Thursday, August 3, 2017

Michael Roberts — The tragedy of Venezuela

What went wrong with the laudable aims of Chavismo? Could this tragedy been avoided? Well, yes, if the Chavista revolution had not stopped at less than halfway, leaving the economy still predominantly in the control of capital. Instead, the Chavista and Maduro governments relied on high oil prices and huge oil reserves to reduce poverty, while failing to transform the economy through productive investment, state ownership and planning. Between 1999 and 2012 the state had an income of $383bn from oil, due not only to the improvement in prices, but also to the increase in the royalties paid by the transnationals. 
However, this income was not used transform the productive sectors of the economy. Yes, some was used to improve the living standards of the most impoverished masses. But there was no plan for investment and growth. Venezuelan capital was allowed to get on with it – or not as the case may be. Indeed, the share of industry in GDP fell from 18% of GDP in 1998 to 14% in 2012.
Now the right-wing ‘free marketeers’ tell us that this shows ‘socialism’ does not work and there is no escape from the rigors of the market. But the history of the last ten years is not the failure of ‘socialism’ or planning, it is the failure to end the control of capital in a weak (an increasingly isolated) capitalist country with apparently only one asset, oil. There was no investment in the people, their skills, no development of new industries and the raising of technology – that was left to the capitalist sector. Contrast that with ‘socialism with Chinese characteristics’, albeit in the largest country and now economy in the world.
While the situation in Venezuela  is more complicated than the scope of this post can address, Marxian economist Michael Roberts hits the high points from the perspective of someone favorable to Bolivarian revolution, Chavismo and socialism.

Michael Roberts Blog
The tragedy of Venezuela
Michael Roberts

7 comments:

Matt Franko said...

" while failing to transform the economy through productive investment, state ownership and planning."

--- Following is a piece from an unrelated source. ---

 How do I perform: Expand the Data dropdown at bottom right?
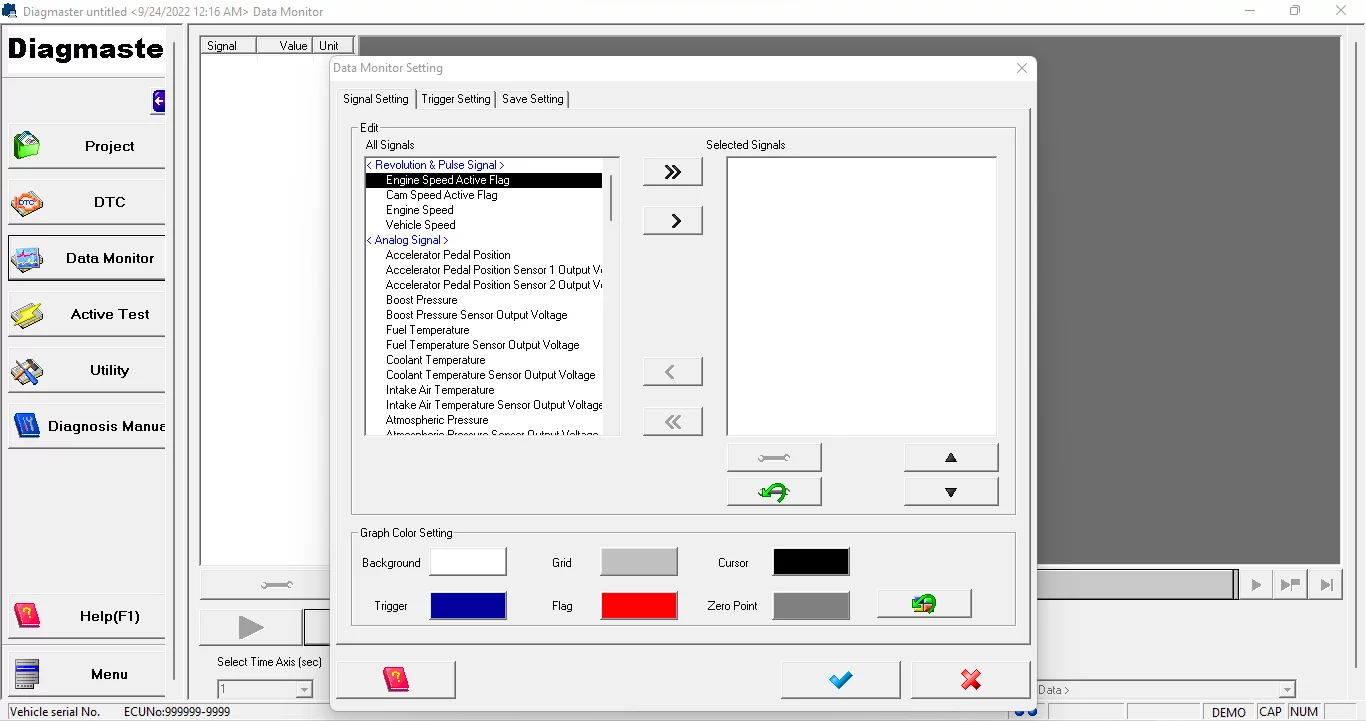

Ummm...... the people that know how to do that are called capitalists....

Tom Hickey said...

Ummm...... the people that know how to do that are called capitalists....

Faulty logic. Capitalists are owners of property. Confusion arises about this since owners of property may also perform (productive) work as managers. Management has no intrinsic relationship with owing capital.

Six said...

Venezuela and its problems began long before Chavis and Madura. Indeed, they may well be more symptoms than disease.

Tom Hickey said...

Venezuela and its problems began long before Chavis and Madura. Indeed, they may well be more symptoms than disease.

This goes for much of Latin America. It goes back to colonialism, and the elites that remained in control after the colonial period. They still managed the countries like colonies. When populist governments have come to power, they were either overthrown or proved ineffective economically.

Matt Franko said...

Poor education down there....

Tom Hickey said...

Education is largely a matter of what the elite choose to provide on the assumption that their taxes are paying of it. As a result, they have the incentive to provide only enough education for the work force they want and to staff a military.

Kaivey said...

Yes, more socialism would have worked. Except Washington behind the scenes would have done everything to destroy it. Socialism doesn't end capitalism, it allows the free market while owning natural monopolies like the rail and energy supply industries and health care. The best of both worlds.